A la veille du départ en vacances, des cheminots s’opposent à la vente de gare du Nord au groupe Auchan et aux nouveaux trains "low-cost"

Sud Rail Paris Nord et des cheminots de la rencontre Intergares ont décidé d'appeler leurs collègues à la mobilisation ce vendredi 13 juillet, jour de grand départ en vacances, pour montrer leur colère contre les annonces de la vente de 66% de la gare du nord au groupe Auchan.

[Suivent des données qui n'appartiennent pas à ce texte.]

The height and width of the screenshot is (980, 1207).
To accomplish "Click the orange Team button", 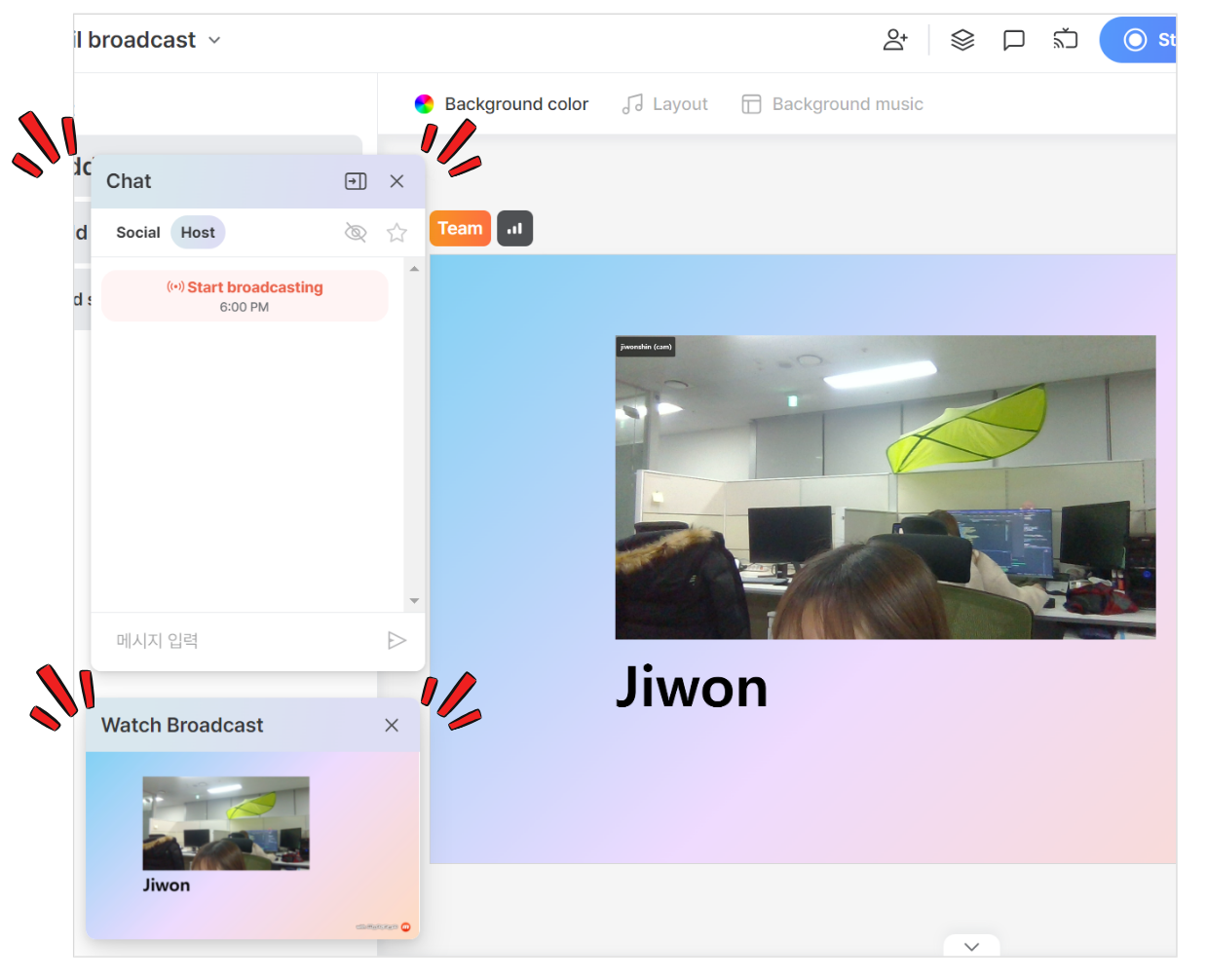I will 460,228.
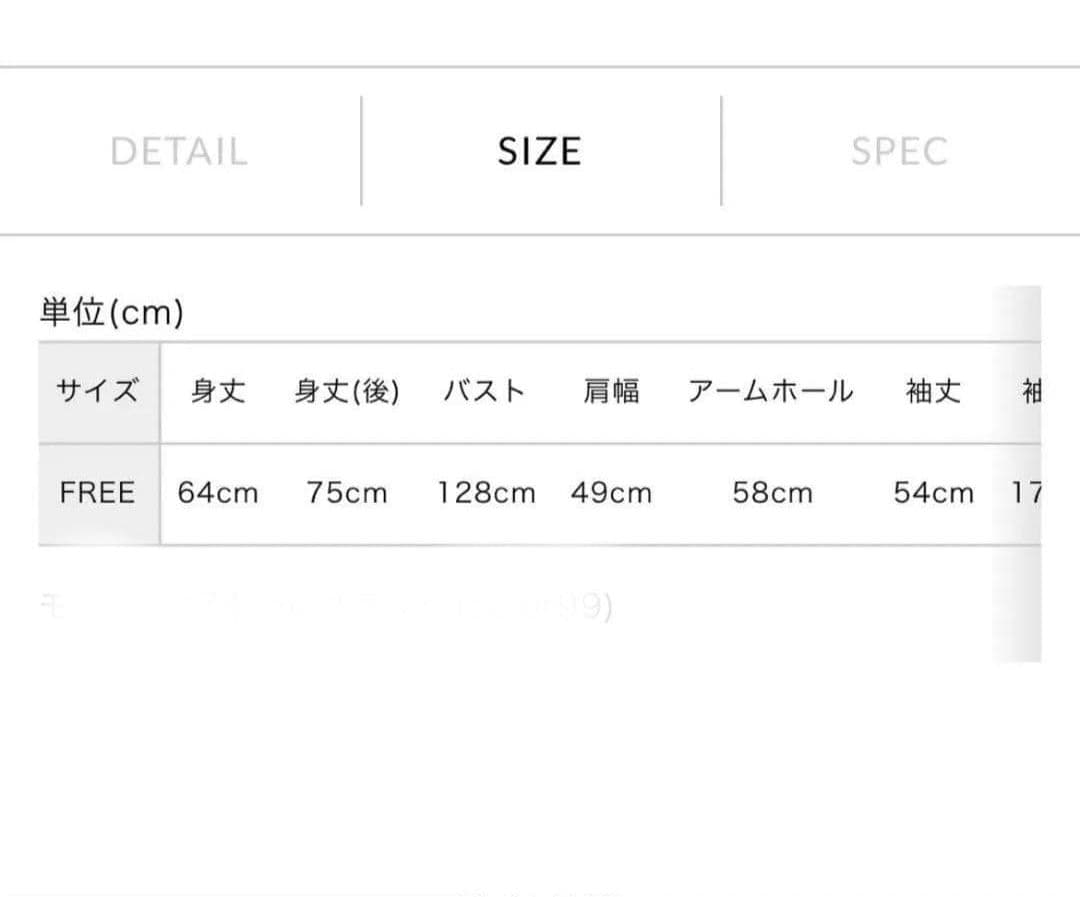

Après plus de trois mois de grève et de mobilisation contre le pacte ferroviaire et malgré les annonces mensongères selon lesquelles la direction et le gouvernement ne voulaient pas privatiser, les cheminots ne laisseront pas vendre leur gare au privé. Malgré le début des vacances, les cheminots se sont mobilisés pour exprimer leur colère face à ces annonces. Ils ont été un certain nombre à manifester dans la gare. Ils ont déployé une banderole "La SNCF n’est pas à vendre" et ont fait des prises de paroles en direction des usagers pour leur expliquer ce qui allait se passer si la gare du nord est effectivement vendue à 66% au groupe privé Auchan. De nombreux espaces vente ou accueil ont déjà été fermés par le passé pour les remplacer par des restaurants ou des boulangeries, chose qui va énormément s’accentuer si la vente de gare du nord est mené à bien par la direction, comme a expliqué Anasse, délégué syndical Sud Rail de Paris Nord, qui a pris la parole auprès des usagers.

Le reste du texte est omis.